**Dataset**.
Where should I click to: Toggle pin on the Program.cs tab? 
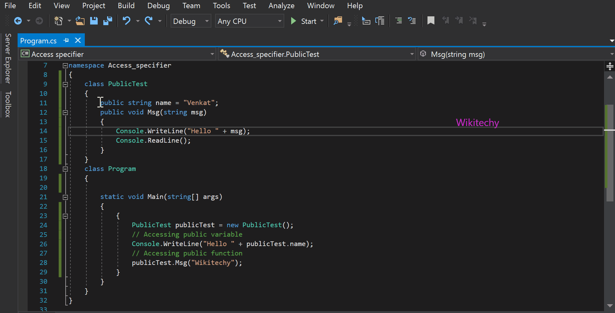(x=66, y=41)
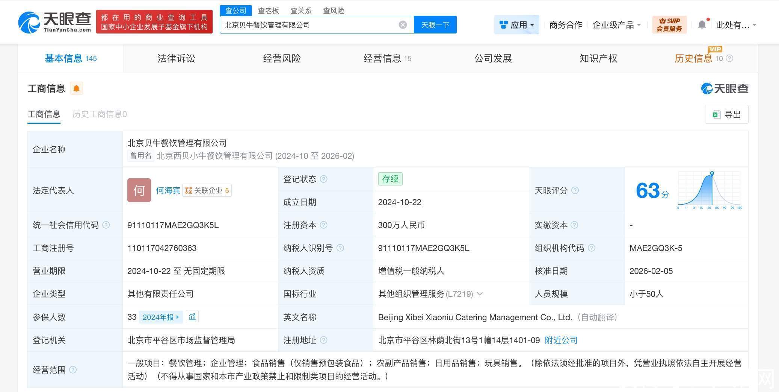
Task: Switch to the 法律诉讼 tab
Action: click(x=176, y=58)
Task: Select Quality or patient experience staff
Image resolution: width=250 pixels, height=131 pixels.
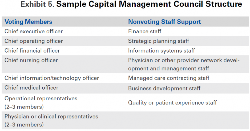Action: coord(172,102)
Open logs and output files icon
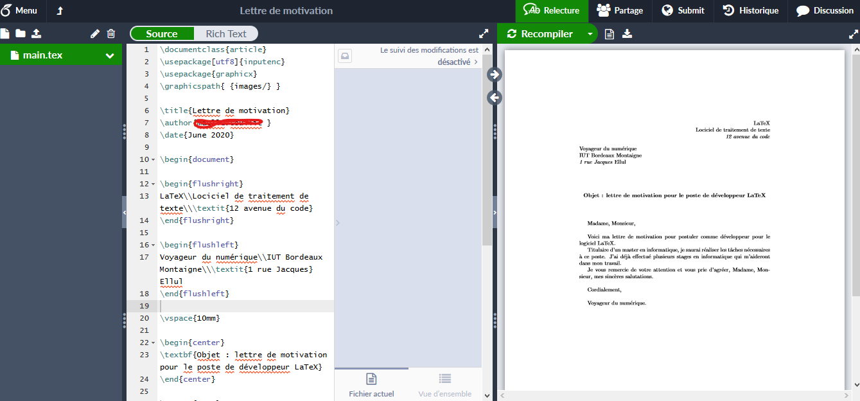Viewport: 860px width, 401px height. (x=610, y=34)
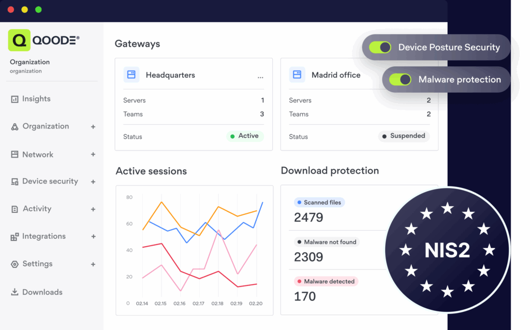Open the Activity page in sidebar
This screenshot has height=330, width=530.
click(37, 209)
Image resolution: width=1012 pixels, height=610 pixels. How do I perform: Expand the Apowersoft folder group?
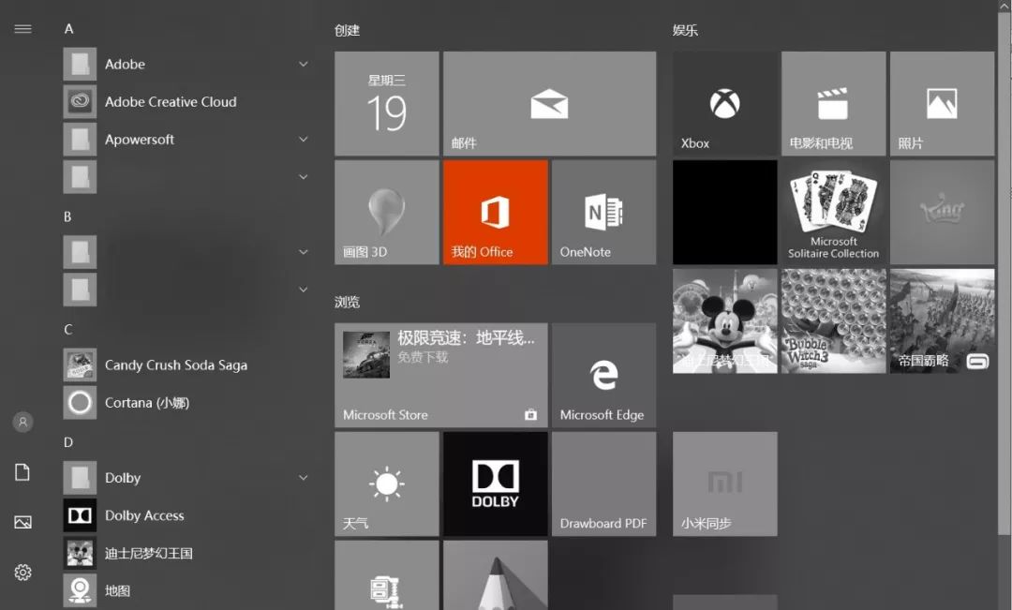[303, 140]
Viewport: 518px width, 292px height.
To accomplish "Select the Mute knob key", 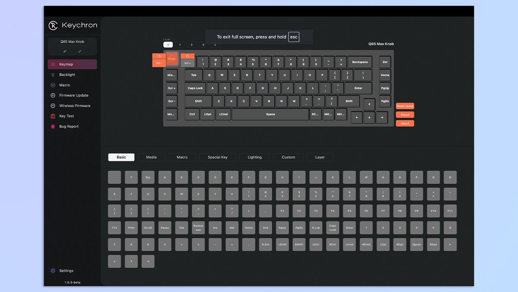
--
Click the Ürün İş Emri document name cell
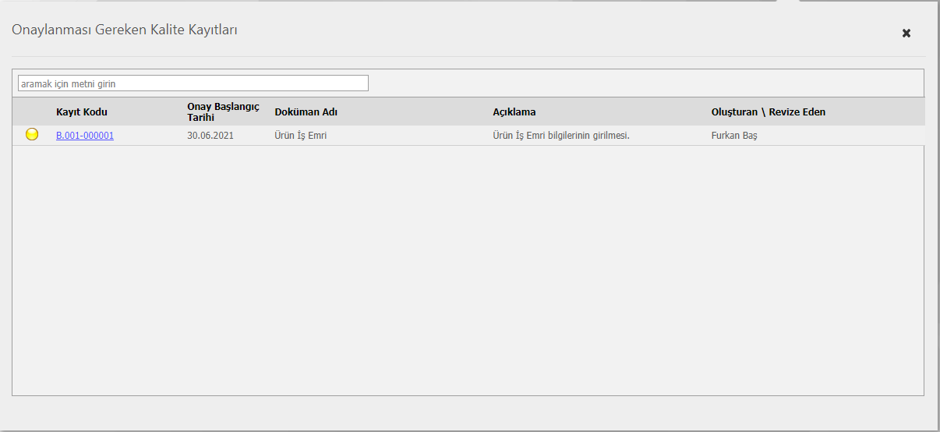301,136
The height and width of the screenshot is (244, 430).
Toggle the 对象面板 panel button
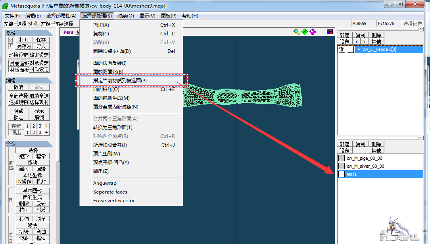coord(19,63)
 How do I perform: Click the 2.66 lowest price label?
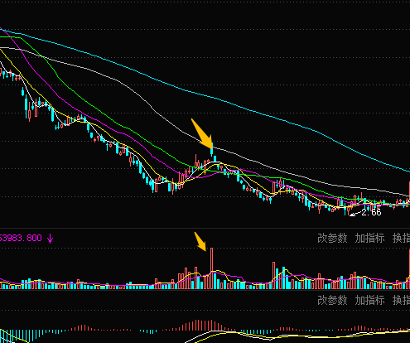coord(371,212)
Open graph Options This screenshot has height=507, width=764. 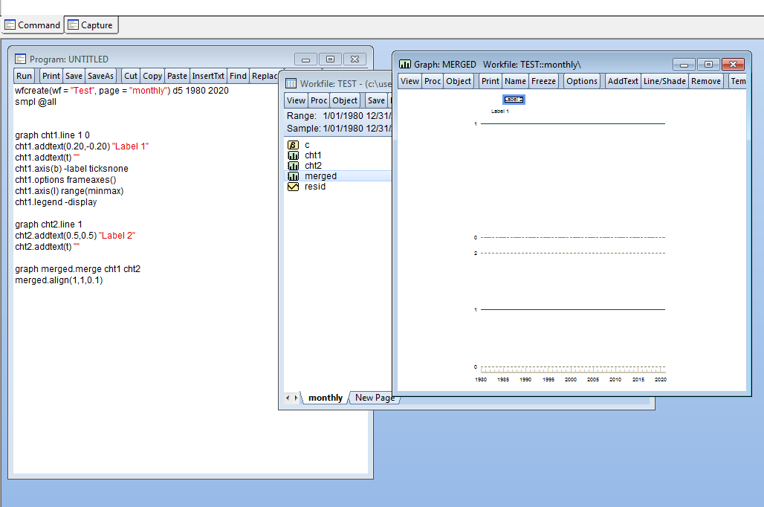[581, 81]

**What you will do**.
The result should be an exact copy of only the lines above from the one that holds "Task: Select Quality" through the one that holds "the Mute knob", both ends included, without pictures.

**Response below**.
Task: Select Quality or patient experience staff
Image resolution: width=250 pixels, height=131 pixels.
Action: coord(172,102)
Open logs and output files icon
Viewport: 860px width, 401px height. (x=610, y=34)
Open the Activity page in sidebar
This screenshot has height=330, width=530.
click(37, 209)
Image resolution: width=1012 pixels, height=610 pixels. How do I perform: Expand the Apowersoft folder group?
[303, 140]
Viewport: 518px width, 292px height.
To accomplish "Select the Mute knob key", 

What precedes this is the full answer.